Happy Friday. Welcome to the mailbag.

Follow me on Twitter to submit questions for future mailbags. Or check out my Facebook page. You also can send old-school email to TedMillerESPN@gmail.com.

To the questions!

Jessie from Fresno, California, writes: I was wondering if you would crack out your crystal ball and look into the future of the Pac-12. Let's say the 2023 season has just ended. Who wins the conference? Who wins the national title? Have the SEC and Big Ten taken over? Is Oregon back? Has the NCAA crushed USC again? Please tell. You better not be wrong, though.

Ted Miller: Are you asking me for a "hot take" on the future?

My assumption is you went six years into the future so there would be no connection to current players. That actually makes things easier.

Who wins the conference? Well, I could try to be creative or I could just go with the odds, and the best odds are it will be USC. So let's say USC over Stanford in the Pac-12 championship game.

The Trojans then reach the College Football Playoff -- yep, it's still just four teams -- and beat defending national champion Texas, 41-38. They score the winning touchdown with 19 seconds left on an 8-yard scramble on fourth-and-5 to reach the championship game against Alabama.

Which is coached by Dabo Swinney, in his second year in Tuscaloosa after Nick Saban's retirement. ("Mama called," Swinney said after making the gut-wrenching decision to leave Clemson.)

USC whips the Tide 42-21 and wins its second national title under Clay Helton. President Oprah Winfrey calls to congratulate him.

Helton is then hired by the Atlanta Falcons. He is replaced by offensive coordinator Tee Martin.

Who hires Lane Kiffin as his offensive coordinator.

Beaver fan in Washington writes: There has been a lot of talk of an Oregon resurgence. After all, they hired coach Willie Taggart. However, the team Taggart inherited was outmuscled and overmatched in the Civil War. Coach Gary Andersen is building a tough gritty team in Corvallis (See: Civil War, Ryan Nall) but the Ducks are getting all the hype. Should fans believe that the Beavers, who showed great desire-to-win in a rainy game vs. the Ducks, will stay in the cellar and the Ducks will rise back to the top of the conference?

Ted Miller: Just FYI, Oregon finished last in the North Division last year, so the Beavers already have advanced out of the cellar.

Oregon is going to be picked ahead of the Beavers in the preseason media poll for three reasons: 1. It's difficult to write the Ducks off because of all that winning from 2008-14; 2. Oregon is set at QB with Justin Herbert, who could become a full-fledged star this fall; 3. While many will expect the Beavers to improve, most won't be ready to make a bold prediction, just based on habit as much as anything.

This, of course, is a huge problem for Gary Andersen because preseason media polls are critical for a team's success. Or maybe they mean nothing. I forget which one of those it is.
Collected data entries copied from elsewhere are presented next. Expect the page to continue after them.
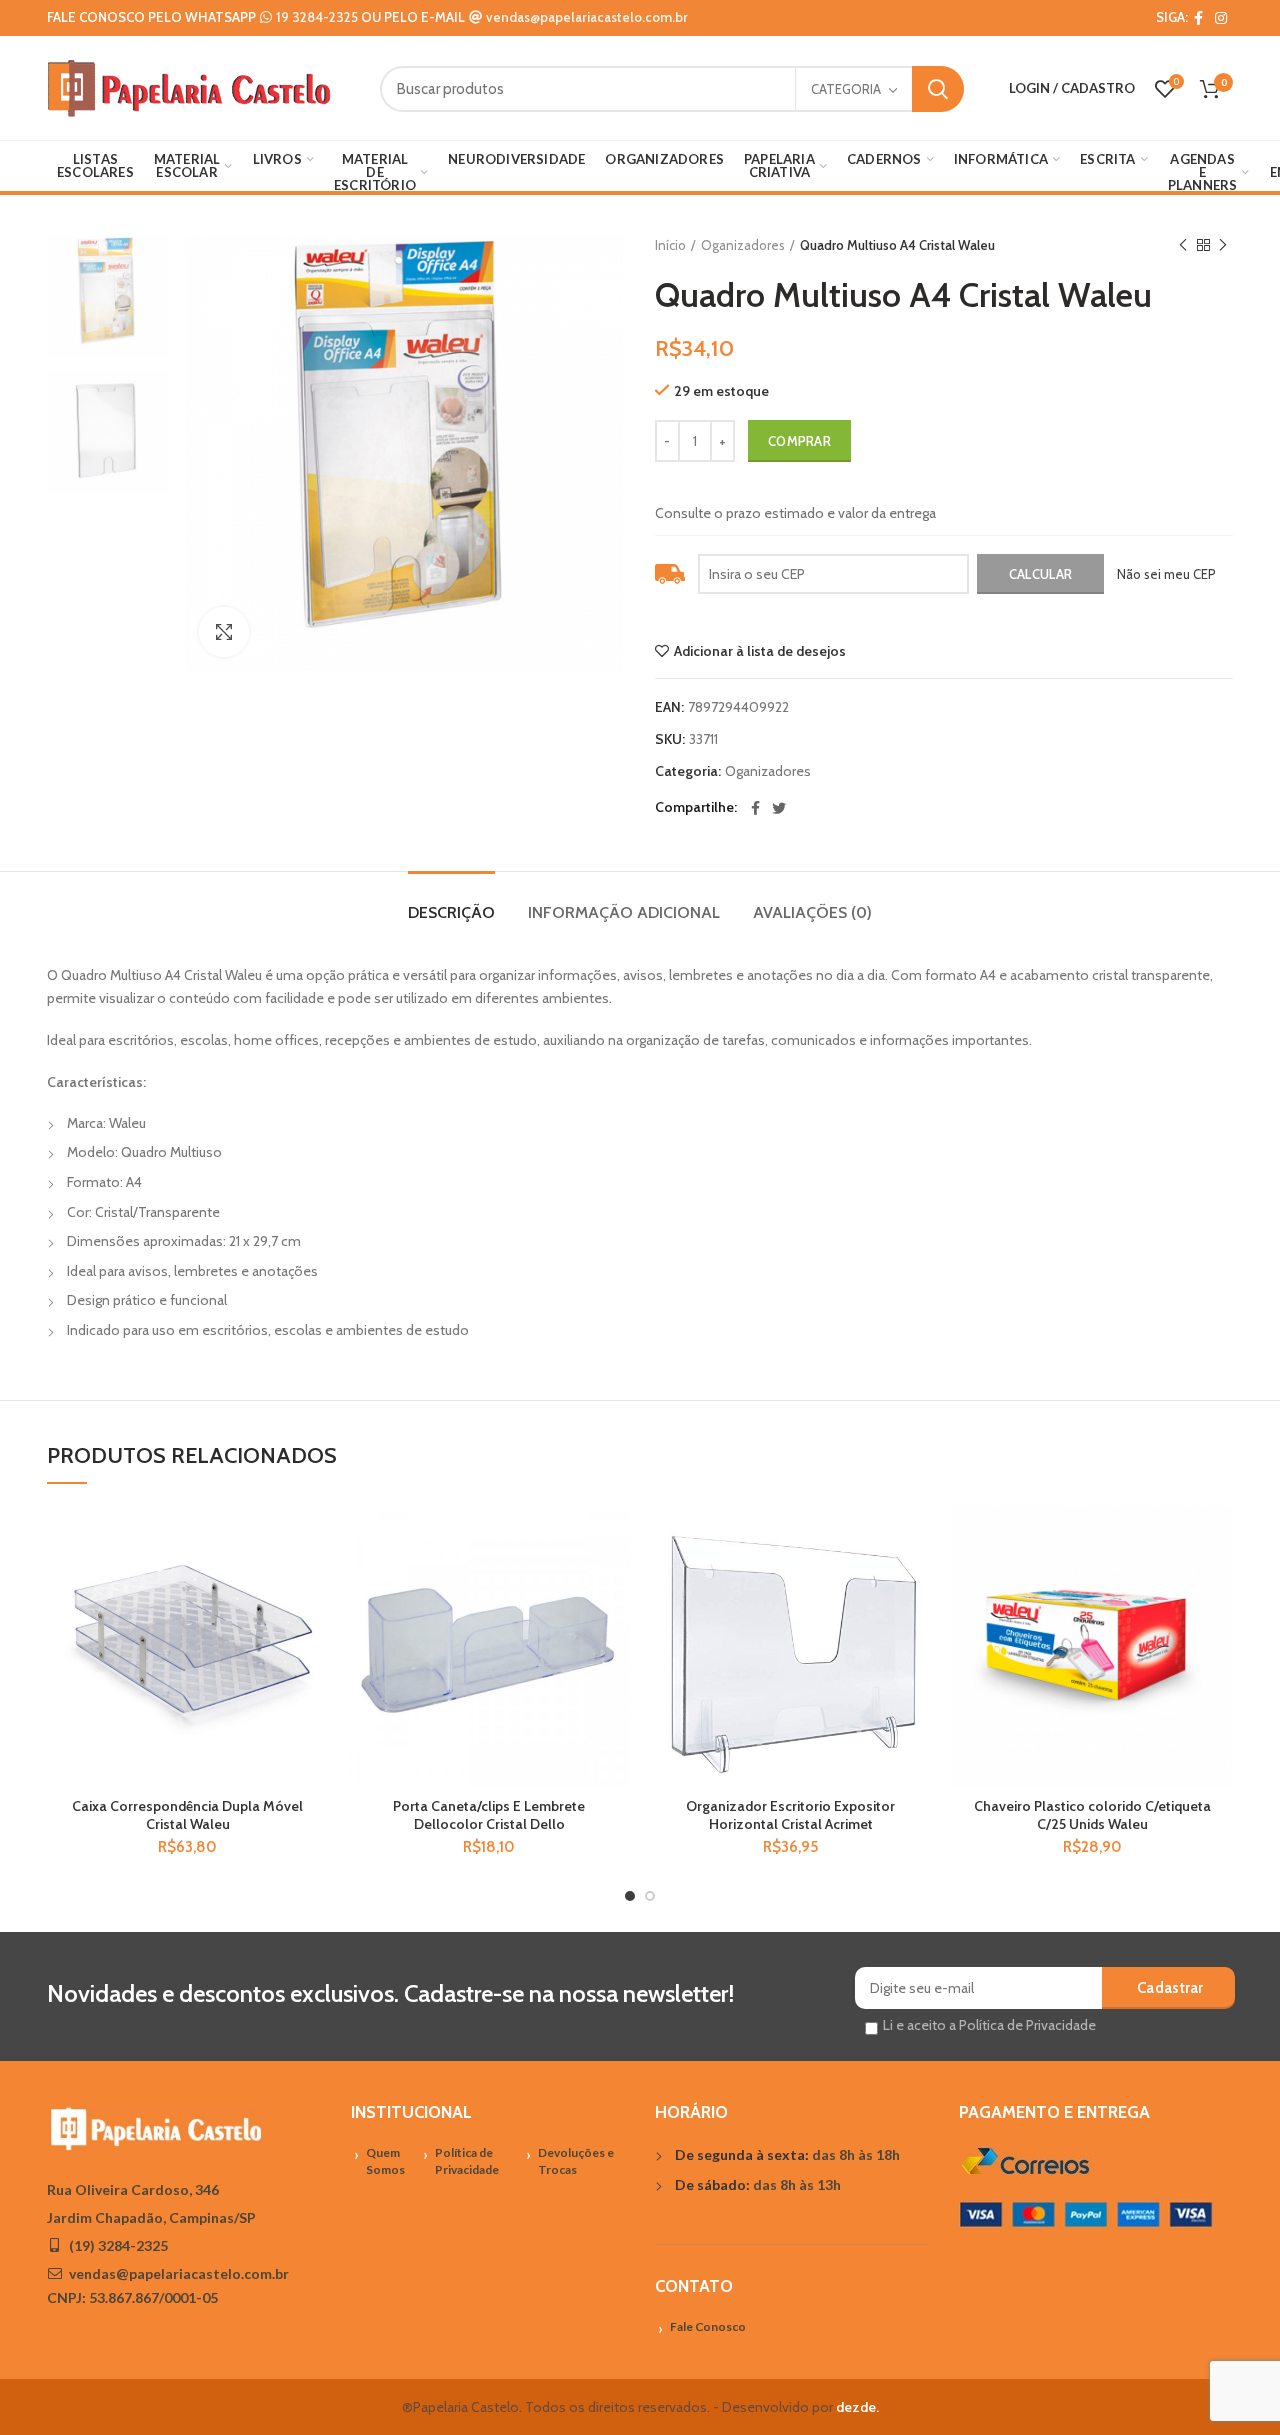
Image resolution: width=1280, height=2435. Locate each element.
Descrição (451, 912)
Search (938, 89)
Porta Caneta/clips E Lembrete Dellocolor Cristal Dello (489, 1815)
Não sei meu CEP (1166, 574)
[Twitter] (779, 808)
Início (670, 245)
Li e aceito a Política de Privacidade (989, 2025)
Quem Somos (385, 2161)
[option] (108, 296)
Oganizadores (743, 245)
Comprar (799, 441)
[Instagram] (1221, 18)
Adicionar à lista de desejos (760, 651)
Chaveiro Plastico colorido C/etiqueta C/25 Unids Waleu (1092, 1815)
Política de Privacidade (467, 2161)
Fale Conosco (708, 2326)
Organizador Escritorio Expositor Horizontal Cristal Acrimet (790, 1815)
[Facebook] (1198, 18)
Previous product (1183, 245)
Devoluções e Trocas (576, 2161)
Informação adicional (624, 912)
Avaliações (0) (812, 912)
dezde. (857, 2407)
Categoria (846, 89)
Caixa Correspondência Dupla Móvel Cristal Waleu (187, 1815)
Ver (314, 1627)
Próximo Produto (1223, 245)
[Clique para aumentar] (224, 632)
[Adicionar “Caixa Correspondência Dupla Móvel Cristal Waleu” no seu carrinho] (314, 1582)
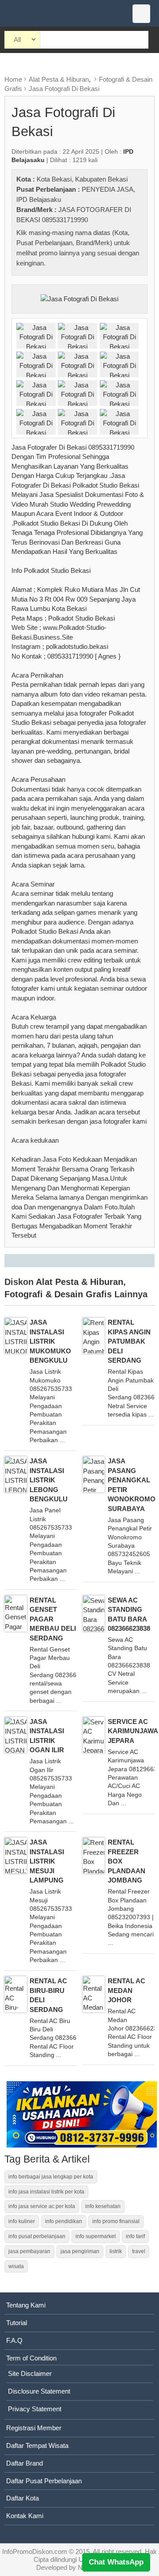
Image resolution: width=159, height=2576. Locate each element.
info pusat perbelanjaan (36, 2236)
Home (13, 79)
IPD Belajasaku (38, 199)
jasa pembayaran (29, 2251)
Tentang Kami (25, 2305)
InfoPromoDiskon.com (34, 2551)
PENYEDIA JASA (107, 189)
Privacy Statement (34, 2409)
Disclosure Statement (39, 2391)
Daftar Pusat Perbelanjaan (44, 2481)
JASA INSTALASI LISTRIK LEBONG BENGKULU (49, 1480)
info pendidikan (63, 2221)
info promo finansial (116, 2221)
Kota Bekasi (54, 179)
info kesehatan (103, 2206)
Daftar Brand (24, 2463)
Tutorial (16, 2322)
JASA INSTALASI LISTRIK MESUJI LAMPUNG (47, 1861)
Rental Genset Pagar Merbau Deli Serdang (53, 1619)
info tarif (135, 2236)
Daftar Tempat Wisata (37, 2445)
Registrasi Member (33, 2428)
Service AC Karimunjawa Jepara (133, 1731)
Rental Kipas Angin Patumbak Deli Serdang (129, 1341)
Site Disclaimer (30, 2373)
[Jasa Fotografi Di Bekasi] (79, 298)
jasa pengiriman (80, 2251)
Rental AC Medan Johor (126, 1990)
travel (138, 2251)
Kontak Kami (24, 2515)
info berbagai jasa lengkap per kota (50, 2177)
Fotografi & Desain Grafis (58, 1294)
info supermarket (96, 2236)
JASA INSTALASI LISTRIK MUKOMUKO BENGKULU (50, 1341)
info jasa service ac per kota (41, 2206)
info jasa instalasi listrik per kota (46, 2192)
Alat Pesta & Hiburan (59, 79)
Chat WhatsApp (116, 2562)
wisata (16, 2266)
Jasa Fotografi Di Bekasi (64, 88)
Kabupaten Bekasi (101, 179)
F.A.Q (14, 2340)
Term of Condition (31, 2358)
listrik (116, 2251)
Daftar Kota (22, 2498)
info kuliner (21, 2221)
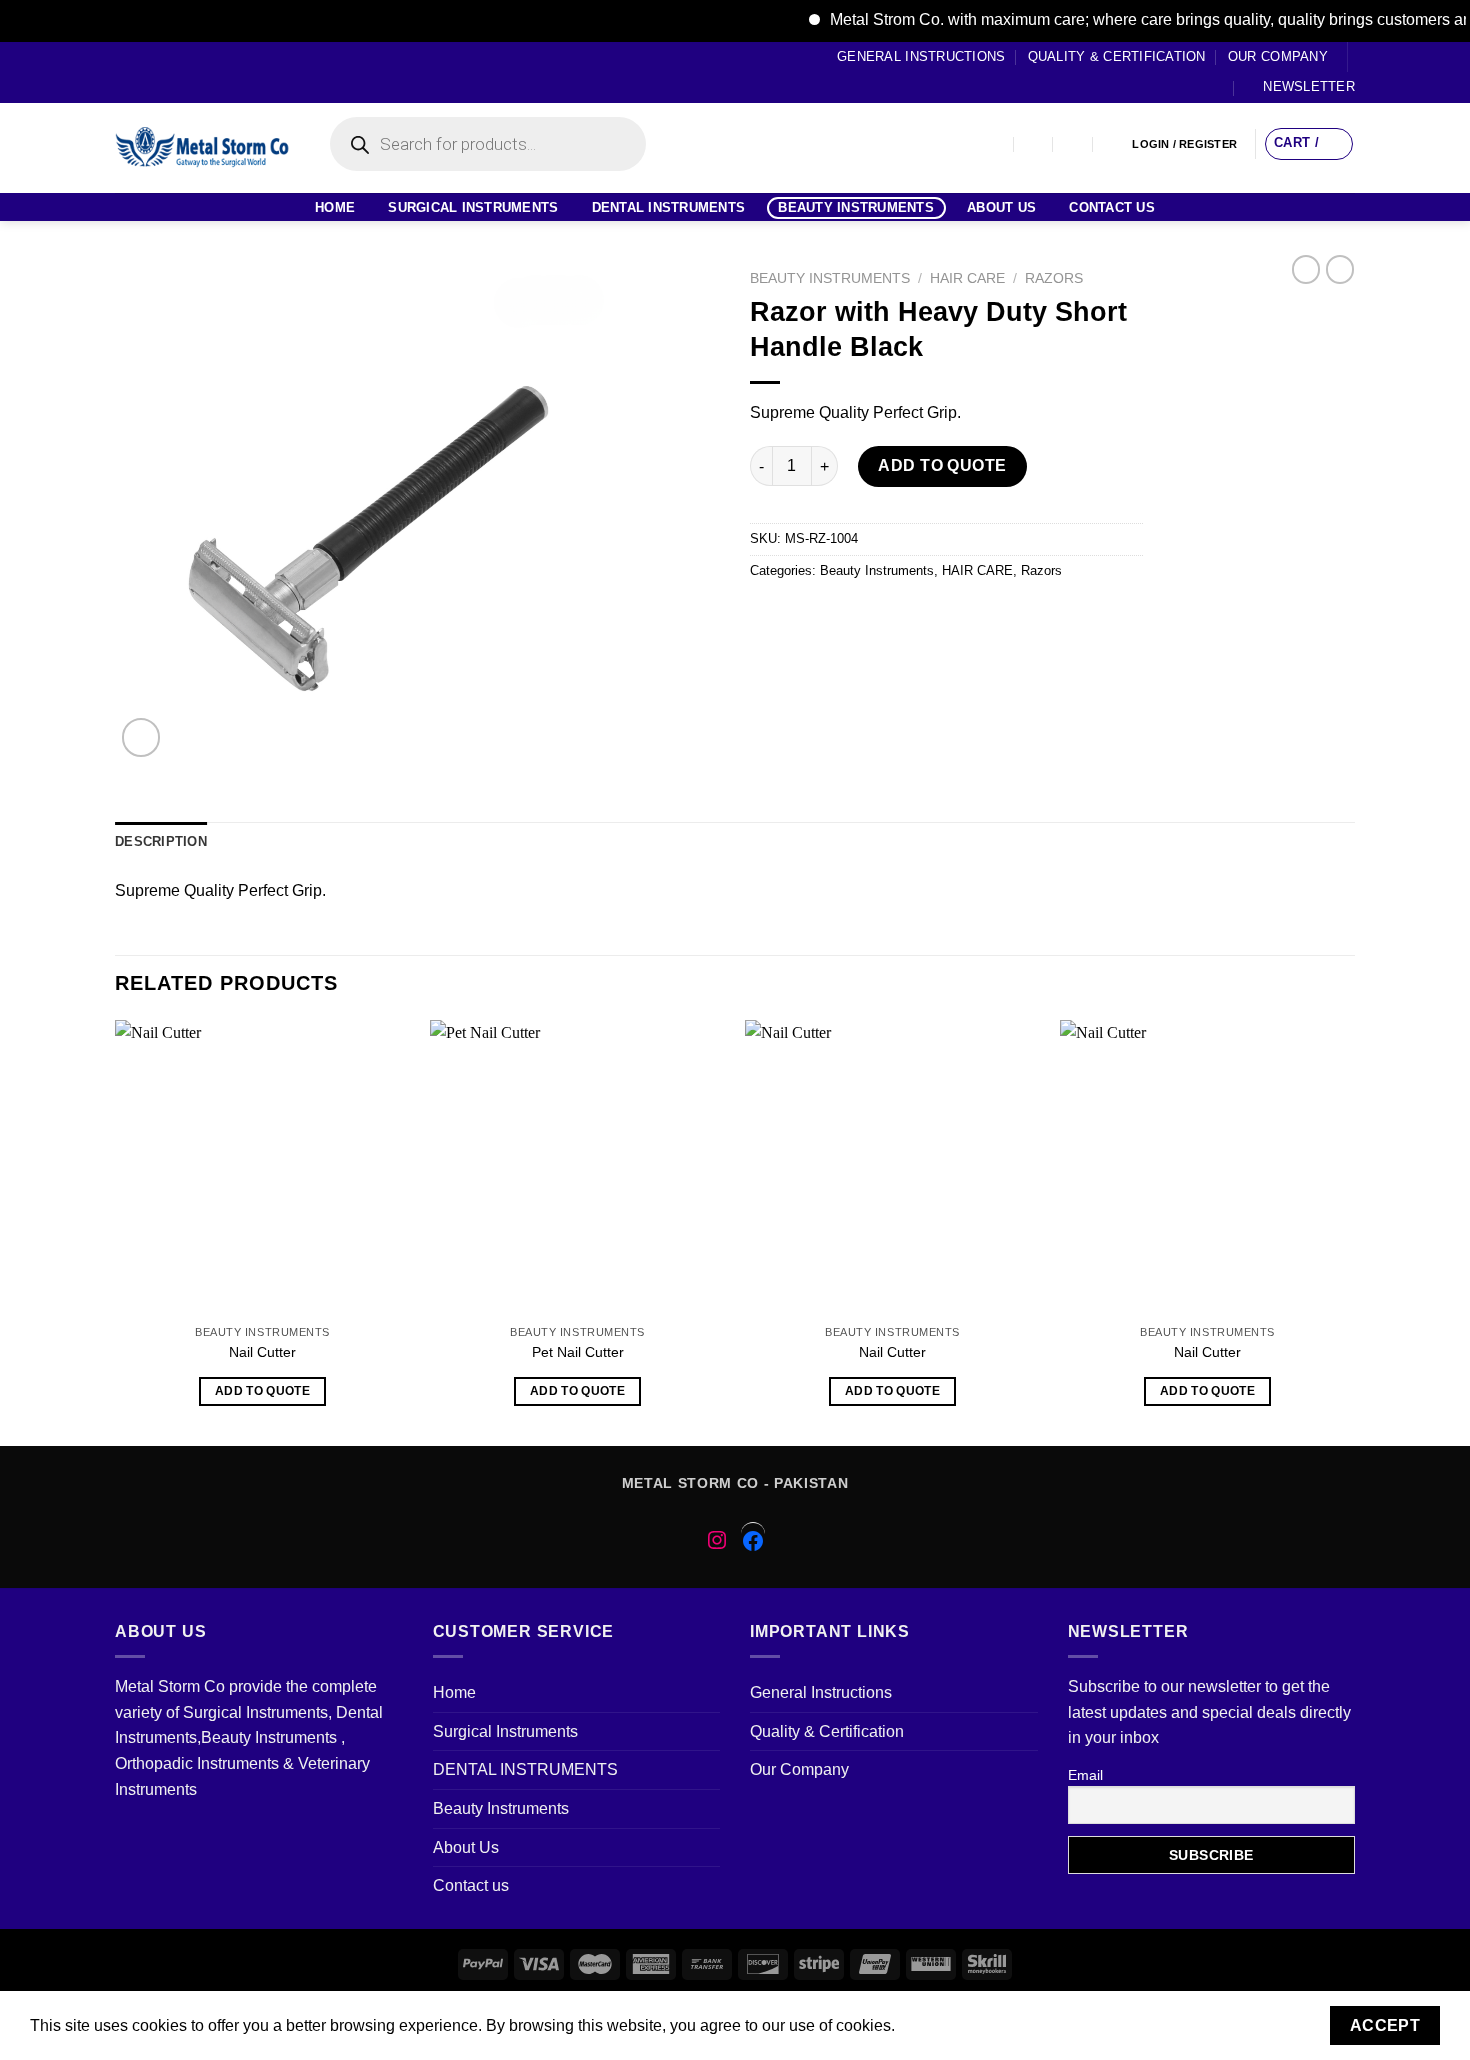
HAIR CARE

As for little ol' me, I anticipate Oregon returning to the top 25 next fall. As noted, Herbert has got a high ceiling, and I love Taggart's assistant coach hires, particularly on defense, where I expect substantial improvement from the get-go.

As for your Beavers, my expectations is they earn bowl eligibility for the first time since 2013 -- IF! -- they get at least mediocre play at quarterback. Mediocre being pass efficiency numbers ranking from fourth to eighth in the conference, instead of 12th, as they rated last year.

You are correct, though. Andersen is building a gritty group in Corvallis. The Beavers are on the rise. Meanwhile, we can't be certain about an Oregon team in transition.

What does warm the cockles of my heart is the notion of the Civil War again being a game of real consequence between two quality teams, as it was in 2000, 2008 and 2009.

Jon from Las Vegas writes: Whenever the next round of realignment happens, and it will happen, what are the Pac 12's chances of adding Oklahoma and Texas (plus OK ST and TX TECH for "political" reasons.) [And] if the Pac-12 does not get Oklahoma and Texas, will it lose big market schools like ASU, UCLA, USC and UW?

Ted Miller: College football hasn't offered up much stability over the past eight or so years, so the notion that expansion -- contraction? -- will again be in the offing within the next decade is completely feasible.

And, if things followed previous patterns, the Pac-12 would try to lure Texas into the fold, with Oklahoma being the likely No. 2 target. Would 14 then be the number? Or would there be a need to bring along ready-made rivals, including Oklahoma State and a Texas school, thereby hitting 16 with a pair of eight-team divisions?

Hard to say. Almost feels too neat and predictable to me.

I'm skeptical it would go the other way, with Pac-12 members bailing out to join the Big 12. The only reasonable options there are Arizona and Arizona State, and administrators at both of those schools have scoffed when I offered up that scenario.

Of course, much scoffing typically preluded dramatic changes in college football. As in, the BCS folks scoffed and scoffed about a playoff but then top scoffer, Jim Delany, the Big Ten commissioner, made a quip about a playoff being a possibility and -- POOF! -- everything changed.

It appeared a year ago that the Big 12 might expand, but instead it ruthlessly left a handful of suitors at the altar.

My immediate read of the tea leaves is things are fairly stable as of today. That could change quickly, of course, but anyone saying what might be the first substantial step of that future change is purely speculating.

So call this a long way of saying I don't know when or how expansion might play out.